Task prompt:
The records below are to be reproduced exactly, and no picture should appear in the copy.

Input data:
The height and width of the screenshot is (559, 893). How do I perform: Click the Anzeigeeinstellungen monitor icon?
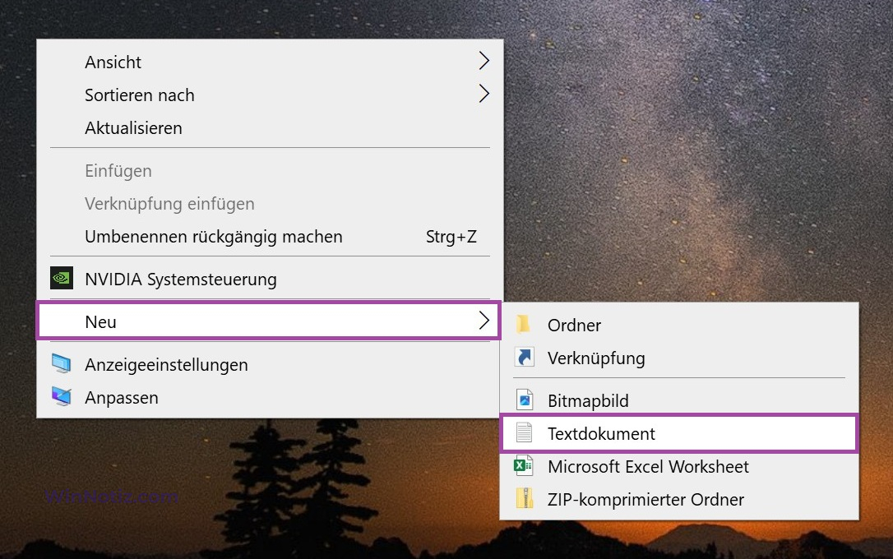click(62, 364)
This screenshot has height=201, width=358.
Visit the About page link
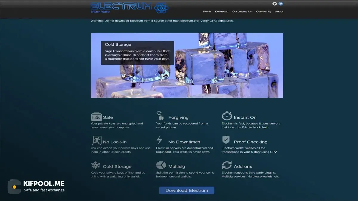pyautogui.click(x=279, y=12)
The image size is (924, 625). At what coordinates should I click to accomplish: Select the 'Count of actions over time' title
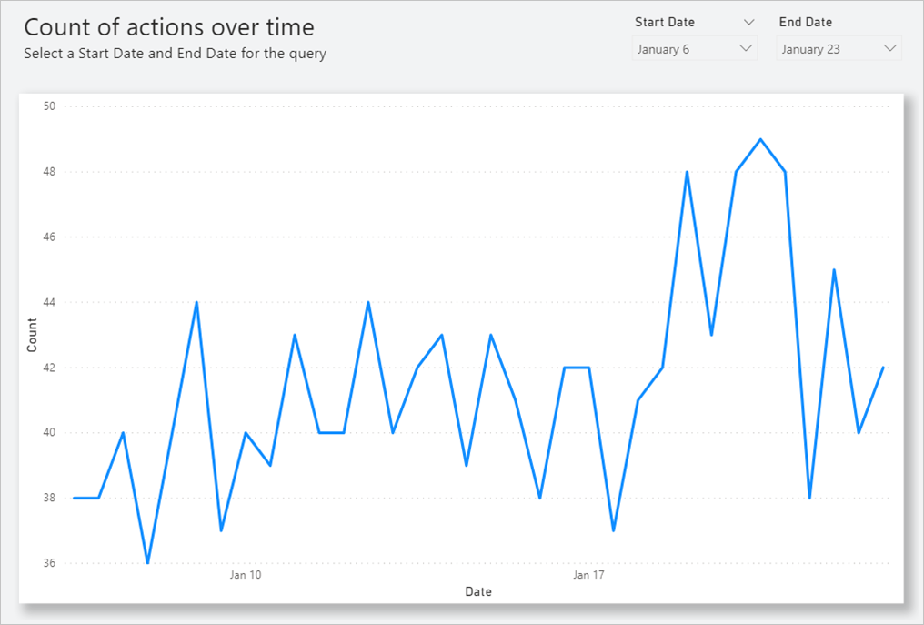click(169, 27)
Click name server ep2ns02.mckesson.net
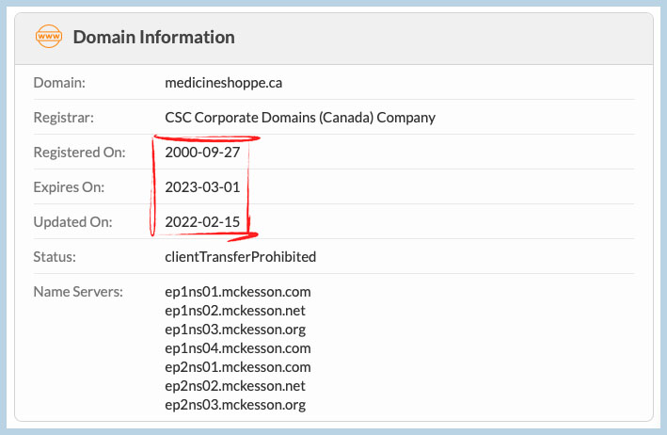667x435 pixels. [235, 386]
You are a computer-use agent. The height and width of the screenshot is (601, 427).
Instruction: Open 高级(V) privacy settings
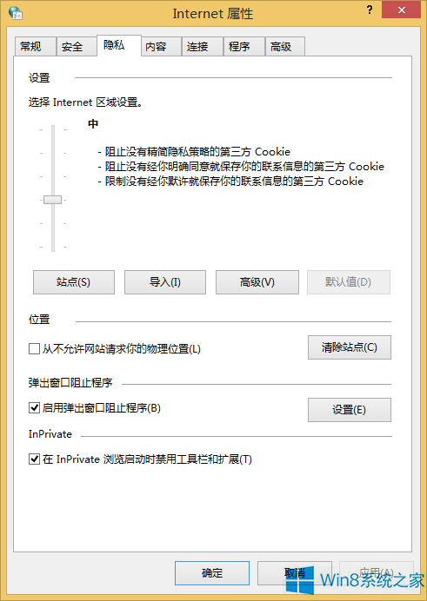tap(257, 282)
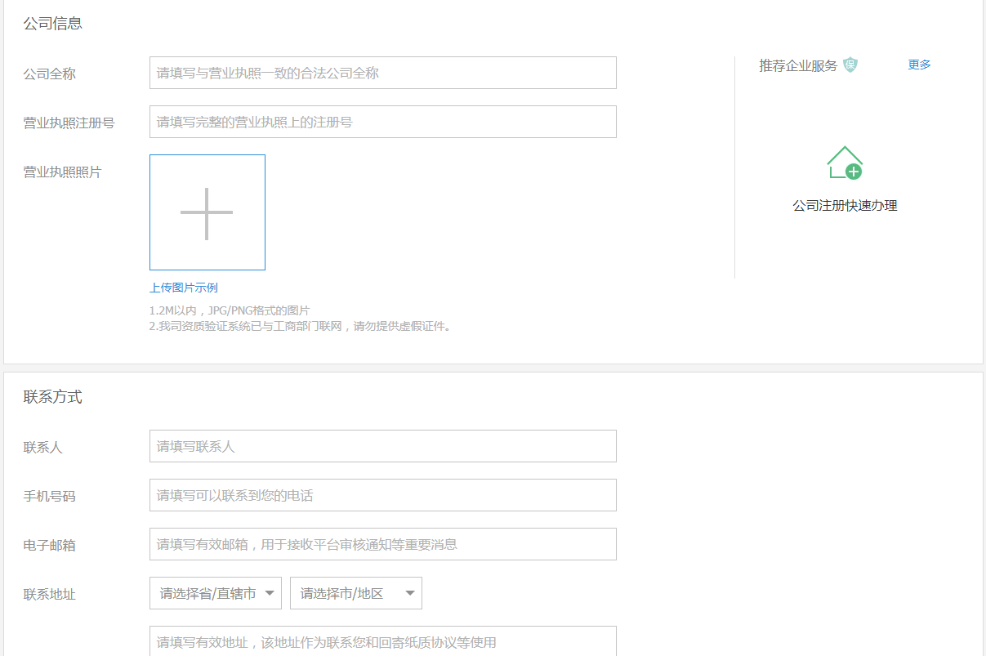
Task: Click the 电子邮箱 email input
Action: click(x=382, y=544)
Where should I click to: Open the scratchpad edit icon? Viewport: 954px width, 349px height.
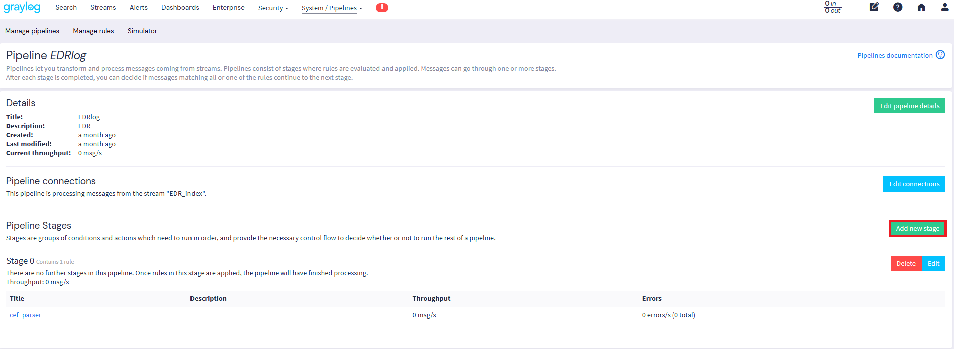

Your response:
The height and width of the screenshot is (559, 893). How do I perform: Click the Anzeigeeinstellungen monitor icon?
click(62, 364)
This screenshot has height=201, width=358.
Visit the About page link
pyautogui.click(x=279, y=12)
The image size is (924, 625). At what coordinates should I click to accomplish: Select the 'Count of actions over time' title
click(169, 27)
Click name server ep2ns02.mckesson.net
667x435 pixels. [235, 386]
You are a computer-use agent. The height and width of the screenshot is (601, 427).
Instruction: Open 高级(V) privacy settings
tap(257, 282)
Task: Click the 电子邮箱 email input
Action: click(x=382, y=544)
Where should I click to: Open the scratchpad edit icon? Viewport: 954px width, 349px height.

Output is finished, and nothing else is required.